◆ **YOUR GOAL**
Look through the entries that follow and return each line that has the string "height".

◆ **DATASET**

* * *

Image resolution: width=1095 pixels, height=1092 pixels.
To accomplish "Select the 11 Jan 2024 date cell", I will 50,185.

* * *

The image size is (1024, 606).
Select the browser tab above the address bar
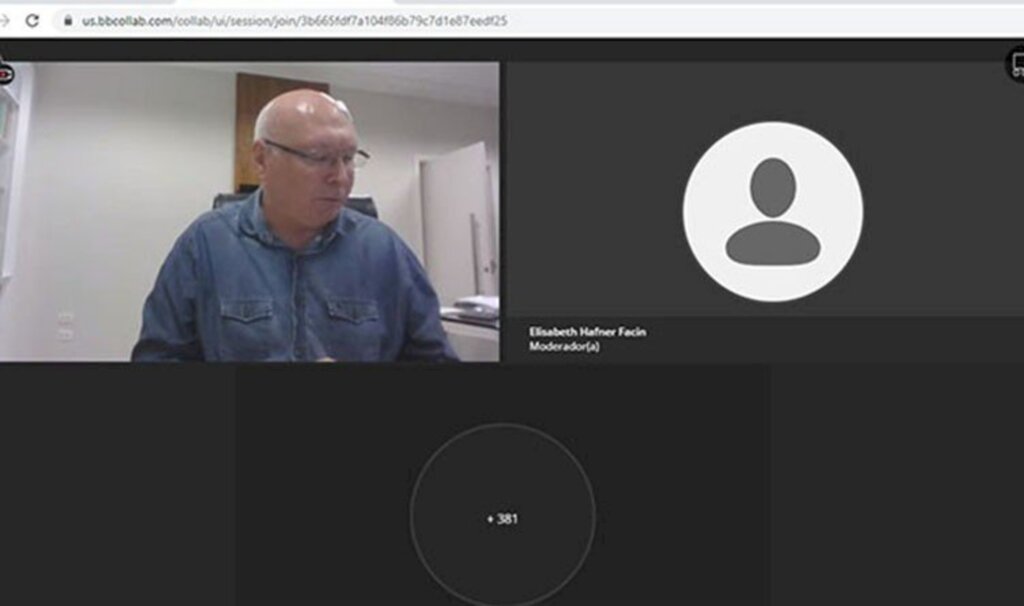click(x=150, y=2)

* * *

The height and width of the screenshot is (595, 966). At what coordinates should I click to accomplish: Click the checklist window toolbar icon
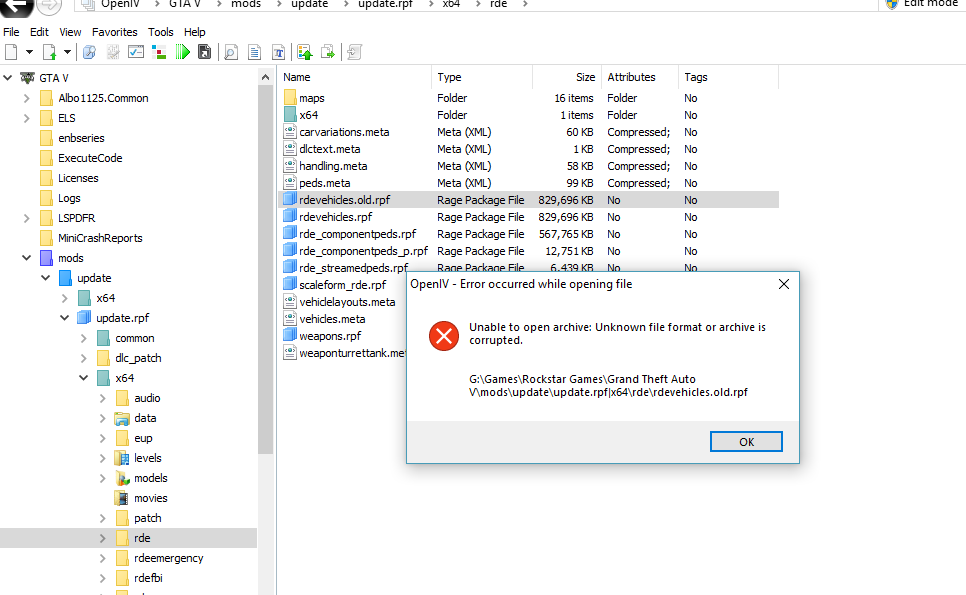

* * *

◆ **WRITTEN ANSWER**
Image resolution: width=1095 pixels, height=1092 pixels.
The height and width of the screenshot is (595, 966). At what coordinates should I click to accomplish: Click the checklist window toolbar icon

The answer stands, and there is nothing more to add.